Le début de la violence

En 1963, des militants felquistes clandestins, dont certains sont arrêtés, placent des bombes dans les boîtes à lettres de trois institutions militaires fédérales et à Westmount, riche quartier de Montréal habité par des anglophones de la classe moyenne supérieure. Leur objectif : la destruction totale des symboles et de l'influence du colonialisme anglais. Le sergent-major Walter Leja, des Forces armées canadiennes, est gravement blessé alors qu'il tente de désarmer une des bombes.

Au sein du FLQ émergent deux ailes pour approvisionner le FLQ en armes et en argent. Le petit frère de Gabriel Hudon, Robert, met sur pied l'Armée de libération du Québec (ALQ). De son côté, un Hongrois et ancien légionnaire, François Schirm, fonde l'Armée révolutionnaire du Québec (ARQ)

En 1964, Schirm et quatre autres membres de l'ARQ volent 50 000 $ en espèces et de l'équipement militaire, puis commettent un vol à main armée à l'International Firearms. Au cours de ce vol, un membre de l'ARQ tue le vice-président de la compagnie et un autre employé est abattu par la police, qui le prend pour un des voleurs. Les cinq sont arrêtés et condamnés. Schirm et le tireur, Edmond Guénette, reçoivent la peine de mort; deux sont condamnés à l'emprisonnement à perpétuité et le dernier à une peine de 20 ans de prison.
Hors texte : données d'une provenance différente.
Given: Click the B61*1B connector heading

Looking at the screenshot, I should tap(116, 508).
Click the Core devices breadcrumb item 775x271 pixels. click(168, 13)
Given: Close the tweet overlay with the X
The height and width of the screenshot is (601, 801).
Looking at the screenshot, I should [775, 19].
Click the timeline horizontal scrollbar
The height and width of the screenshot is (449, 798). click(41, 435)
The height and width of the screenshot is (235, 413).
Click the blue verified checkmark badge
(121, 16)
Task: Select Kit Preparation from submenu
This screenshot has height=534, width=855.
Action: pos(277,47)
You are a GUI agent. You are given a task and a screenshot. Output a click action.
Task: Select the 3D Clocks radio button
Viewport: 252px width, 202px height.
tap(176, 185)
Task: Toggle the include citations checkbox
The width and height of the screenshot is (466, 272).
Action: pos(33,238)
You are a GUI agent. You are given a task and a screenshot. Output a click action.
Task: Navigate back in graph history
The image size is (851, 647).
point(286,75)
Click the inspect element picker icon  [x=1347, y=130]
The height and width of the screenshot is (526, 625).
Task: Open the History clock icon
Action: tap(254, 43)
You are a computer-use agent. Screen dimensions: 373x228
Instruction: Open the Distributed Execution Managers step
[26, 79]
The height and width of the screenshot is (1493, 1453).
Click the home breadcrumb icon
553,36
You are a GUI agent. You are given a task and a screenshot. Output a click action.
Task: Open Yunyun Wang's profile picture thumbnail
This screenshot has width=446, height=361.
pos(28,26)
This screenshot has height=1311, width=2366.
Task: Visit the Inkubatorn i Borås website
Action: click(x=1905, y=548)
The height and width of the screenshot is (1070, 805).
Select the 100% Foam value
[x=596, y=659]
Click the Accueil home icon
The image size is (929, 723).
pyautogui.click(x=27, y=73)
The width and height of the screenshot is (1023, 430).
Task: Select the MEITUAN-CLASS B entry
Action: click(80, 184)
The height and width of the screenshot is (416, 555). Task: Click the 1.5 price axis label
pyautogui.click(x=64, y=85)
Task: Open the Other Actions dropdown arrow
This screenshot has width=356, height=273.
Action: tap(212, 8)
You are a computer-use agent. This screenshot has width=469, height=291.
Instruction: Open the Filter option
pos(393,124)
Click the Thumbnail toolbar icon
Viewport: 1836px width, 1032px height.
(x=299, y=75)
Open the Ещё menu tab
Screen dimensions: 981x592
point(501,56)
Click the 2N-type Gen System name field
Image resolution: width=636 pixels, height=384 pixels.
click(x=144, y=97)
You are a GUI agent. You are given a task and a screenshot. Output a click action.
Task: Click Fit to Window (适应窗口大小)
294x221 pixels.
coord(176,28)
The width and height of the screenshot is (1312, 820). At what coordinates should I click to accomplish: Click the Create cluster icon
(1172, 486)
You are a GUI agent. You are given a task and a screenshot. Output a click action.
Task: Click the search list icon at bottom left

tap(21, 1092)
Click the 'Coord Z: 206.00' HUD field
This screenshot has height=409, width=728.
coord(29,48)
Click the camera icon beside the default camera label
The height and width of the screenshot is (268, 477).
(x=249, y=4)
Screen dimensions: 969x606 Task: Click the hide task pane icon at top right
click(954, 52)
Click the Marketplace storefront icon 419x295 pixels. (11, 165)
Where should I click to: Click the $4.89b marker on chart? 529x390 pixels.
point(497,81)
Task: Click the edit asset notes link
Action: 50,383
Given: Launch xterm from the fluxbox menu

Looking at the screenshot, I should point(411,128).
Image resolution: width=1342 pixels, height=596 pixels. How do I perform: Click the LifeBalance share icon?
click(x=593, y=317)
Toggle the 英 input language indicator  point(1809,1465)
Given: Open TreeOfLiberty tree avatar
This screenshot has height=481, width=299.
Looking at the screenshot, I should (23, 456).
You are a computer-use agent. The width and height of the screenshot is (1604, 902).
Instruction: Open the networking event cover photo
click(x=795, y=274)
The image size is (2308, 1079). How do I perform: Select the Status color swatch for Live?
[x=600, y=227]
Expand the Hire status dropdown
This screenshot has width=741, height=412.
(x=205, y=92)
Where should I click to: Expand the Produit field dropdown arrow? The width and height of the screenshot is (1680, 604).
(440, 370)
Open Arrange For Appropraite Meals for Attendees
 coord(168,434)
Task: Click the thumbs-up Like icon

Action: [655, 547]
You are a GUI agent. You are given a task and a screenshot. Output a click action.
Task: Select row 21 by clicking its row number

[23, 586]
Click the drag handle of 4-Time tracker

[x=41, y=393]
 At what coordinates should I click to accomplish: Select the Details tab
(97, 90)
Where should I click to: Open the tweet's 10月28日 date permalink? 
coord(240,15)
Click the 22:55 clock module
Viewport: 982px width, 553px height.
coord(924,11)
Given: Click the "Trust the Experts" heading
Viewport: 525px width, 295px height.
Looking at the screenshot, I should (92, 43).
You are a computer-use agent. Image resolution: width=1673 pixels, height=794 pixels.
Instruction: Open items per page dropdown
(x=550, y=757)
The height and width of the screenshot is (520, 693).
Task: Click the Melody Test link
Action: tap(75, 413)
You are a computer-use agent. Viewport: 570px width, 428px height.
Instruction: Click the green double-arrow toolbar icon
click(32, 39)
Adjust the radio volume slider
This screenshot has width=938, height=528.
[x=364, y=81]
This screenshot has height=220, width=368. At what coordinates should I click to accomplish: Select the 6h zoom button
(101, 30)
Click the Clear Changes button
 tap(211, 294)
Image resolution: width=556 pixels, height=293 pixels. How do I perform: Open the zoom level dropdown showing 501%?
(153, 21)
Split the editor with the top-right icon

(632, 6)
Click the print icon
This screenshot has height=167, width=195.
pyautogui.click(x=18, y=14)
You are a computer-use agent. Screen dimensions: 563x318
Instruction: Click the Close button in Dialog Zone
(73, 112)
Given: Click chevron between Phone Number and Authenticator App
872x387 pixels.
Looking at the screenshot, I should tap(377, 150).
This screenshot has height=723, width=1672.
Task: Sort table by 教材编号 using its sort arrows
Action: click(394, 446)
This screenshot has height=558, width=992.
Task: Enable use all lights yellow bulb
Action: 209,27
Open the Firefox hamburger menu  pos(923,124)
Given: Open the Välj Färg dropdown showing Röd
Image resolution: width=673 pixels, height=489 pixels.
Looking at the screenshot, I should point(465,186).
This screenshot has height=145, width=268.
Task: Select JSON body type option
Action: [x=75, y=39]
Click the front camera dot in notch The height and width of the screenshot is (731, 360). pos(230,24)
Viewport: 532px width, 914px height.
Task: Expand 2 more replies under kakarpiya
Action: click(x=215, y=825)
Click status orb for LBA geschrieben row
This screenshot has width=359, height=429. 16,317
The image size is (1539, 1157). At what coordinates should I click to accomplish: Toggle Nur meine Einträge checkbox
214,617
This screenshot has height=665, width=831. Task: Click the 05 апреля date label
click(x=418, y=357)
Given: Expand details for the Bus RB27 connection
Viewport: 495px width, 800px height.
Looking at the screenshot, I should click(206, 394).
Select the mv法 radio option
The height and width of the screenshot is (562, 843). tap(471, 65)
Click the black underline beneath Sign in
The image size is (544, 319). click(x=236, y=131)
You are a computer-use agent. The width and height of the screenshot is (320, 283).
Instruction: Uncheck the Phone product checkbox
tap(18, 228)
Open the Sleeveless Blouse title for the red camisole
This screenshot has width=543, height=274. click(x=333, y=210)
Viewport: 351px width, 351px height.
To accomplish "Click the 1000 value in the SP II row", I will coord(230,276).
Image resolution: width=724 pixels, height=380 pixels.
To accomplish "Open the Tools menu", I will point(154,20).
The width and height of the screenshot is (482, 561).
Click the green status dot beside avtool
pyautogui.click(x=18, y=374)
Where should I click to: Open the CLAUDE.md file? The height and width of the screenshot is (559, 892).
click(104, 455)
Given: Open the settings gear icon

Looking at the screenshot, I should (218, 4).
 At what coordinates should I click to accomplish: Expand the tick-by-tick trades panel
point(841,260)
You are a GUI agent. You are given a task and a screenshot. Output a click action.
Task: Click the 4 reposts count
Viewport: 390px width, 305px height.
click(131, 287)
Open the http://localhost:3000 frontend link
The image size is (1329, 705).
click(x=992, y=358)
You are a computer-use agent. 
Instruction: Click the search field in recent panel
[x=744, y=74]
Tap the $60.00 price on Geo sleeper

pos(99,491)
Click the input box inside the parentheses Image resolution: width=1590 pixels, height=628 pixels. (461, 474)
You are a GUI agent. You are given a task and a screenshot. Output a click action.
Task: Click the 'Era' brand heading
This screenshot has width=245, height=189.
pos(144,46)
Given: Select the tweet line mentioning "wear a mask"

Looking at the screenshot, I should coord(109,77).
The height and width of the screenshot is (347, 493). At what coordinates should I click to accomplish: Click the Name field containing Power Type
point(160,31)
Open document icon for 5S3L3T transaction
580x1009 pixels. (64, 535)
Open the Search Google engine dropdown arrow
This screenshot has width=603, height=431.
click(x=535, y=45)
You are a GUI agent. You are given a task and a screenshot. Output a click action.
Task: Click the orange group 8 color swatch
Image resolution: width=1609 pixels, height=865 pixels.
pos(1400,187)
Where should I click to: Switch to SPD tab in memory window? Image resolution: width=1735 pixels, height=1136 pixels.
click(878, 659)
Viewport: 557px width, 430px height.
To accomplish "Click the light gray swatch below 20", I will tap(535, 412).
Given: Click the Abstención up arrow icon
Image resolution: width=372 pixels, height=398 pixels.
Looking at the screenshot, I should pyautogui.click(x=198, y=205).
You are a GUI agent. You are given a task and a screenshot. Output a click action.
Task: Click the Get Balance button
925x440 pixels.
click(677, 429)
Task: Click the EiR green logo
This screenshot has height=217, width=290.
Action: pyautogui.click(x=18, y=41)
Cela précipitera l'indignation au sein du Front.

Les attentats politiques s'intensifient

De 1965 à 1967, le FLQ s'associe aux activités de travailleurs en grève, sans pour autant réussir à infiltrer les syndicats. Il est impliqué dans plus de 200 attentats à la bombe entre 1963 et 1970 et commence en 1968 à utiliser des bombes plus grosses et plus puissantes. Des bombes sont posées dans une librairie du gouvernement fédéral, à l'Université McGill, au domicile de Jean Drapeau, au ministère provincial du Travail et, en février 1969, à la Bourse de Montréal, où 27 personnes sont blessées. À l'automne 1969, le mouvement se scinde en deux cellules distinctes comptant environ 12 membres chacune : la bande de la rive Sud, dirigée par Paul Rose, qui devient la cellule Chénier (autre référence aux Patriotes), et la cellule Libération, dirigée par Jacques Lanctôt et établie à Montréal. À partir de 1970, plus d'une vingtaine de membres du FLQ sont en prison.

Crise d'octobre

À l'automne 1970 (voir Crise d'octobre), le FLQ prend le délégué commercial britannique James Cross en otage. Les felquistes revendiquent la libération de 23 prisonniers qu'ils disent « politiques », ainsi que la diffusion de leur Manifeste, un avion pour les transporter à Cuba ou en Algérie, et un demi-million de dollars. Ils donnent 48 heures au gouvernement pour accéder à leurs demandes. Le gouvernement rejette l'ultimatum, mais se dit prêt à négocier.

Cinq jours après le premier enlèvement, la cellule Chénier kidnappe le ministre du Travail et de l'Immigration Pierre Laporte. En vertu de la Loi sur les mesures de guerre, plus de 450 personnes sont arrêtées, y compris 150 membres « présumés » du FLQ.

Le jour suivant, et une semaine après que Pierre Laporte ait été pris en otage, on retrouve le corps de celui-ci dans le coffre d'une voiture. . Paul Rose et Francis Simard sont condamnés à la prison à perpétuité pour le meurtre de Laporte, Bernard Lortie est déclaré coupable de l'avoir kidnappé, et Jacques Rose est condamné en tant que complice.

Cinq des ravisseurs de Cross s'enfuient à Cuba, puis en France, et reviennent enfin au Canada. L'un d'entre eux reste à Montréal, mais il est arrêté en 1980 et condamné en 1981. Coupé des appuis politiques, militaires ou populaires qui auraient permis sa survie, le mouvement cesse ses activités en 1971.

Paul Rose obtient une libération conditionnelle en 1982. Il meurt le 14 mars 2013 à l'âge de 69 ans, après avoir travaillé comme journaliste et syndicaliste.